Praca de Bocage origin story
There’s been a Praca (public square) on this location in Setubal since at least the 15th century when it was known as Praça do Sapal. The nearby 13th century Igreja de São Julião (St. Julian’s Church) was probably the impetus for building the square.
The square’s current pleasing design was laid out in the 18th century, but it wasn’t until 1871 that a publicly funded marble statue of Manuel Maria Barbosa du Bocage was placed in the center of the square. It was then that the space was renamed Praca de Bocage.
Bocage was born in Setubal but didn’t spend much of his life there. He died in poverty at the age of 40 in 1805. His poems were thought to be too scandalous and weren’t available in Portugal for many, many year. Today, however, he is revered, especially in his hometown where many businesses are named after him and bits of his sonnets can be found posted around the city. No where is his reputation more prevalent than in the square that bears his name and the monument which has his words etched in stone.

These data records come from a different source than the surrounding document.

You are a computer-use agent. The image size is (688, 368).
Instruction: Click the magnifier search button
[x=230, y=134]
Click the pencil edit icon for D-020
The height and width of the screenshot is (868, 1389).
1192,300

Visiting the Praca de Bocage
If you’re planning to meet someone at the Praca de Bocage, locals will tell you to meet at the statue; there’s no need to explain which statue, it’s Bocage.
The late style Baroque Igreja de São Julião (Church of St. Julian) adds to the atmosphere of Praca de Bocage. Just in front of it is a nice fountain surrounded by benches. On the other side of the square is City Hall. I’ve never seen a municipal building painted such a vibrant purple color before. Every time I pass by I think Prince must’ve approved.
Circling the square are several cafes and restaurants. For less than a Euro, you can get an espresso at one of the square’s cafes. My favorite is Botequim du Bocage, a bakery that makes their pastry in-house (Fabrico Próprio). Or, have a glass of wine at Moscatel de Setúbal Experience.
The best part of hanging out at one of the cafes on the Praca de Bocage is that the waitstaff won’t rush you out. Order an espresso or a pastry and you can linger for hours if you like. Or, if you feel uncomfortable taking up a seat at a restaurant (some Americans can’t get over the feeling that they’re somehow an annoyance if they don’t keep ordering food and drinks), there’s public benches scattered around the square.
Pro tip: head to the Casa do Turismo on the Praca de Bocage. Upstairs there is a little outdoor seating area where you can get a coffee and sit overlooking the square. It’s rarely crowded. And there’s a great little wine shop downstairs stocked with local vintages.